-- STATED GOAL A --
Rewrite the entries in Items from a dataset below, replacing "Advanced" with "General" and changing nothing else. Leave the pictures out of your answer.

-- READING PASSAGE start --

I'm conducting a MLM analysis using proc mixed. The level 1 variables are dummy coded variables for grade comparisons (Dummy_FS=freshmen vs seniors; Dummy_SS= sophomores vs seniors; Dummy_JS = juniors versus seniors). Note that some institutions do not have freshmen, others do not have sophomores and others do not have juniors.
I requested the solutions for random effects and for some institutions I got zero estimates for some of the dummy variables. Those zero estimates correspond to those institutions that do not have information available to compute those estimates. For example, looking at the attached table, Institution 372 do not have juniors nor sophomores, hence the zero estimates in Dummy_FS and Dummy_SS.
My question is: what does the zero estimate mean? Specifically, I'd like to know if those institutions with no information in specific comparisons, are being considered in the overall estimation of the random slopes or if they are not being considered in the estimation. How should I interpret the zero estimates and the standard error of prediction for those institutions?

-- READING PASSAGE end --
-- EXTRACTED MATERIAL start --

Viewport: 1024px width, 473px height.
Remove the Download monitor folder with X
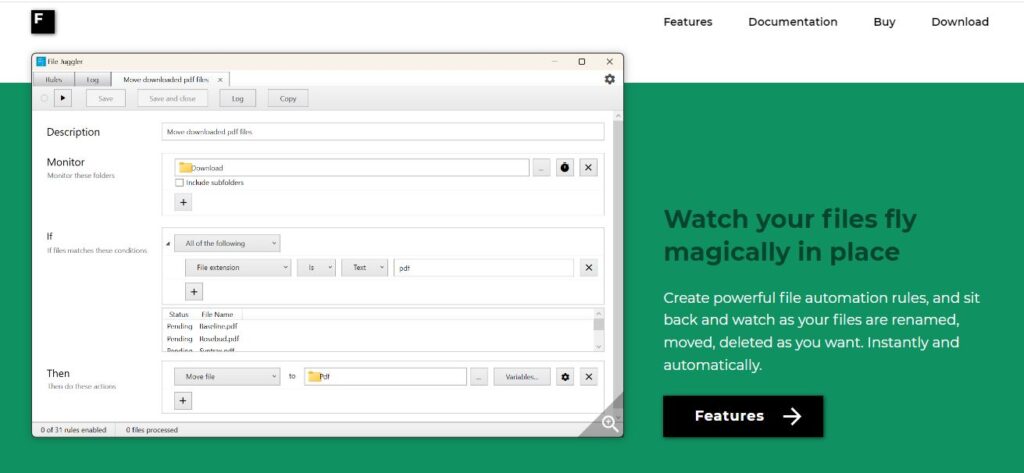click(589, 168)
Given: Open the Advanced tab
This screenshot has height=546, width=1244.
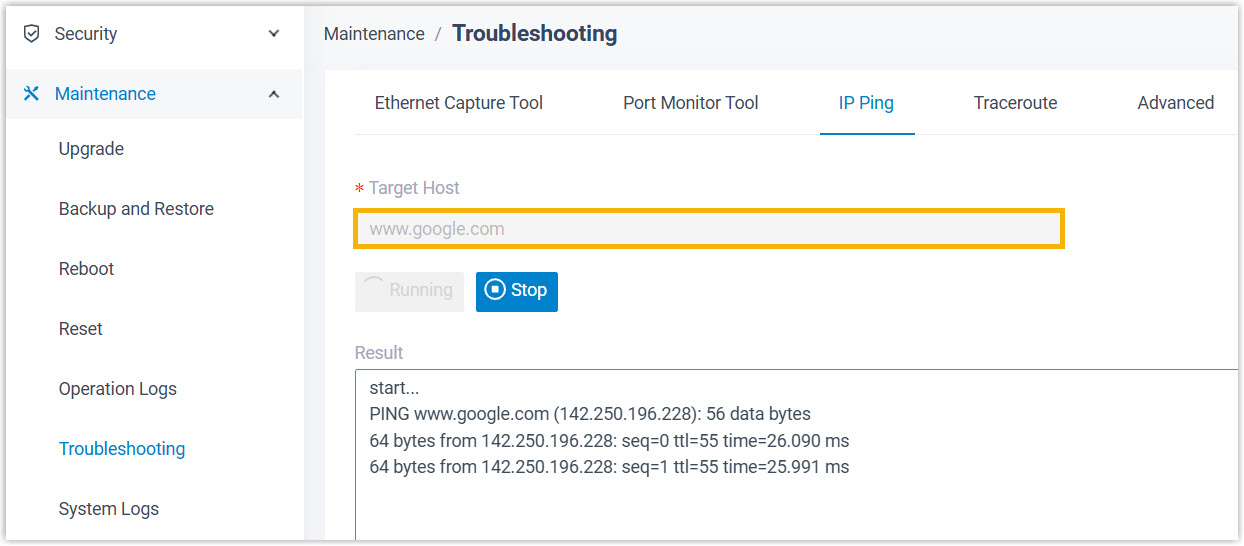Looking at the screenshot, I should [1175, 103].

-- EXTRACTED MATERIAL end --

-- STATED GOAL B --
Do these statements agree with the forum post? (i) Institution 372 has neither juniors nor sophomores. (ii) The level 1 variables are continuous measures of student age. (iii) The analysis is run with proc glm.

-- FINAL ANSWER A --
Viewport: 1024px width, 473px height.
Remove the Download monitor folder with X
click(589, 168)
Given: Open the General tab
This screenshot has height=546, width=1244.
Looking at the screenshot, I should [1175, 103].

-- FINAL ANSWER B --
(i) Yes: "Institution 372 do not have juniors nor sophomores"
(ii) No: "The level 1 variables are dummy coded variables for grade comparisons"
(iii) No: "I'm conducting a MLM analysis using proc mixed."